Print the listing below only from the line that has "This screenshot has width=510, height=1105." through the line that has "Click the 87.0 body length value", exactly, and drop any picture.

★ ★ ★

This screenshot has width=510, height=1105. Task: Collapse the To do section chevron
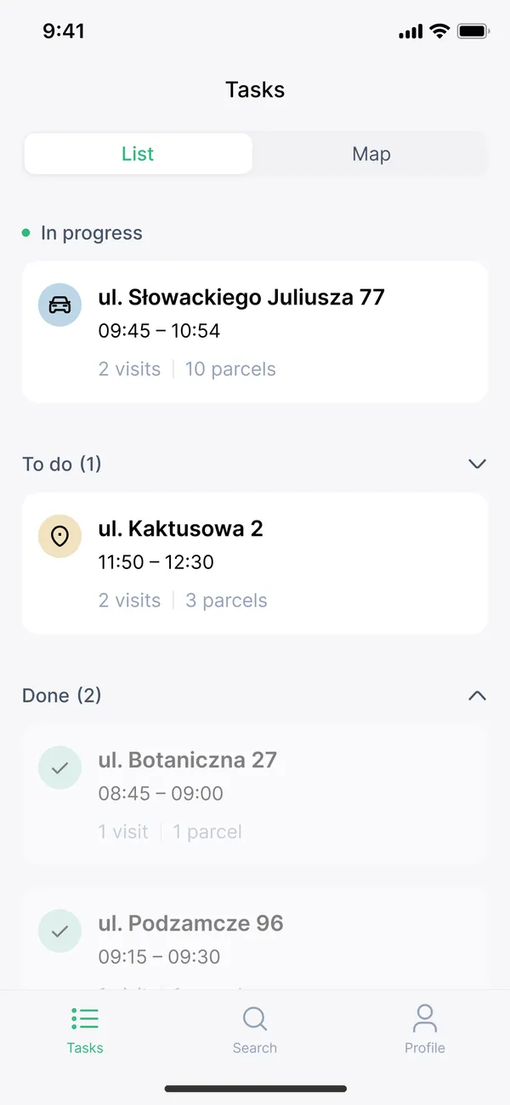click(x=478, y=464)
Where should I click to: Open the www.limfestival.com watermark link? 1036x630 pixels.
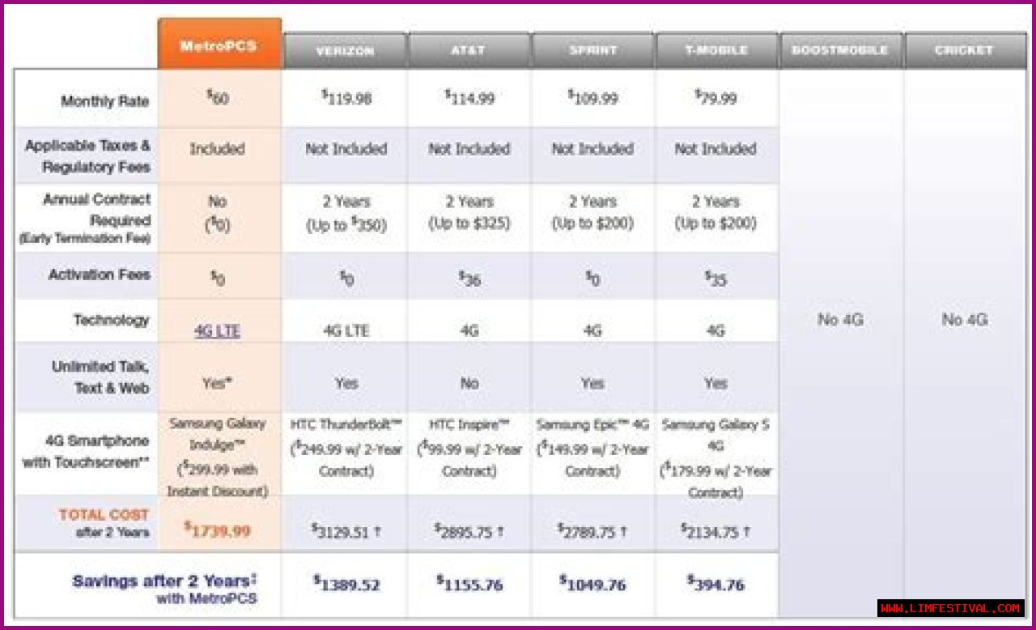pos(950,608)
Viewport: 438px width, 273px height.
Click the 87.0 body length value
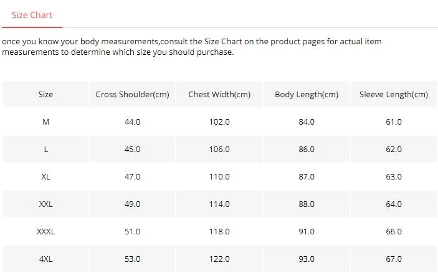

★ ★ ★

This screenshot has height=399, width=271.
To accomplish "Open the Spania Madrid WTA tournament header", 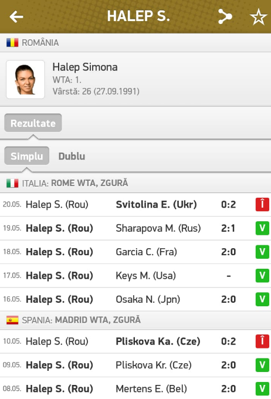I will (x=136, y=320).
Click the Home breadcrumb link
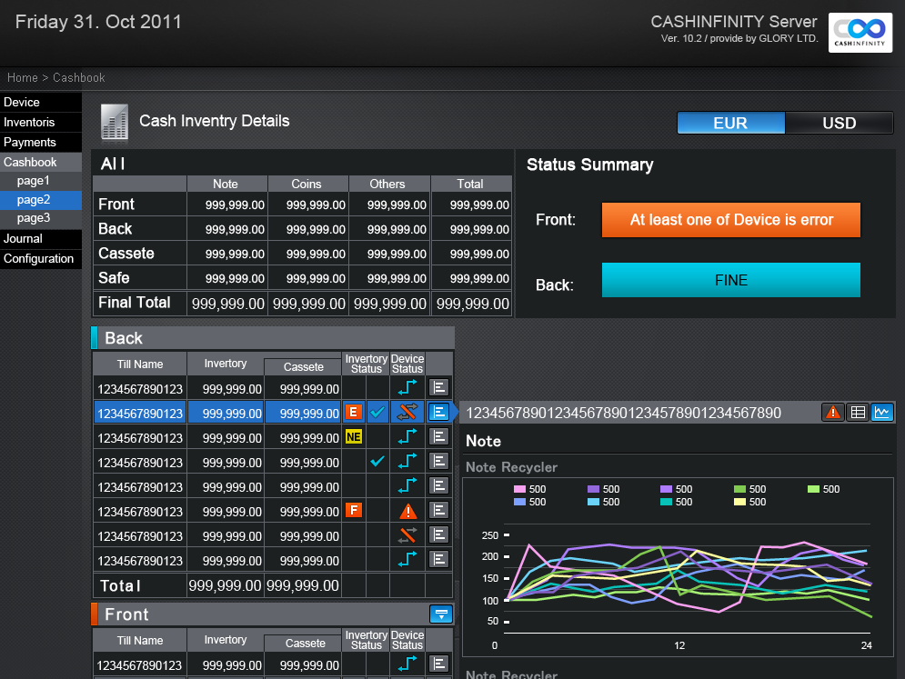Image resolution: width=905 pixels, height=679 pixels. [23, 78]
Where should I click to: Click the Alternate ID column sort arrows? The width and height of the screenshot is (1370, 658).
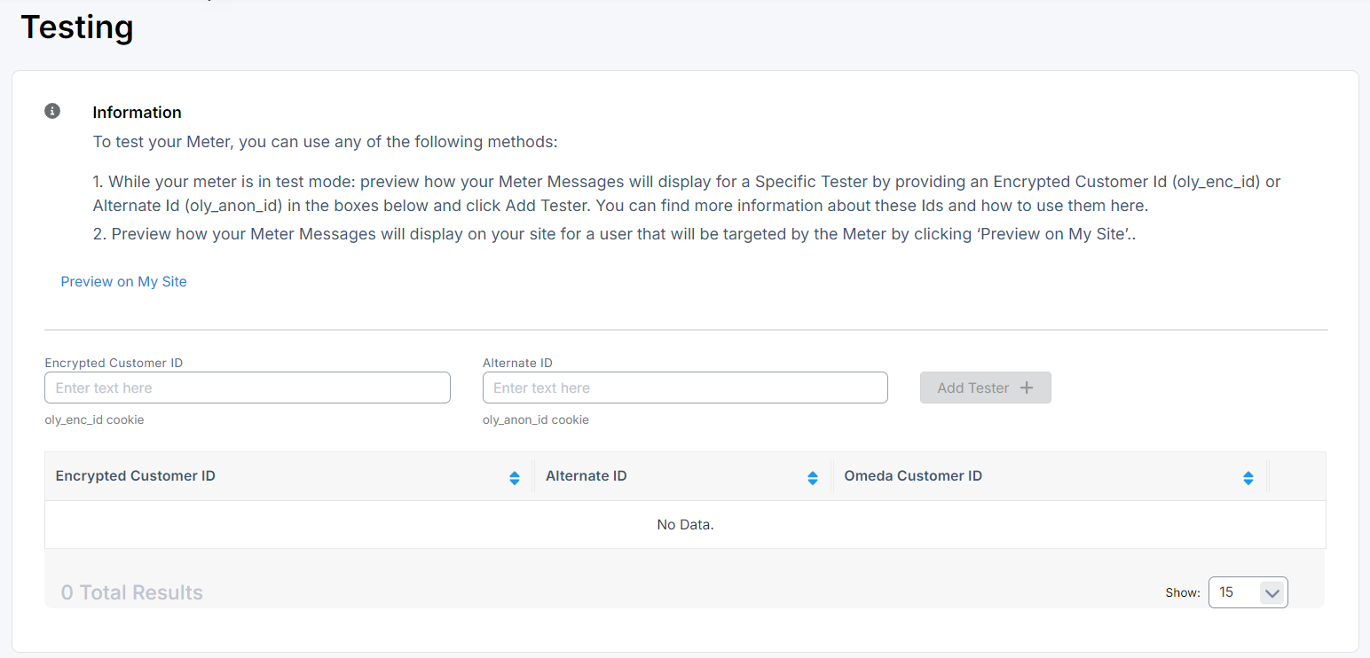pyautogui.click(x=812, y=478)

★ ★ ★

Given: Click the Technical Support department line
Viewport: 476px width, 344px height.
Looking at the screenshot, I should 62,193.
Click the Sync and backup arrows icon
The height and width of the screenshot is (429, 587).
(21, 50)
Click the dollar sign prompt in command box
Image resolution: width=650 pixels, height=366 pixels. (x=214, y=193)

★ ★ ★

OUTPUT
This screenshot has width=510, height=1105. Task: Collapse the To do section chevron
click(x=478, y=464)
Where should I click to: Open the www.limfestival.com watermark link? 1036x630 pixels.
pos(950,608)
Viewport: 438px width, 273px height.
Click the 87.0 body length value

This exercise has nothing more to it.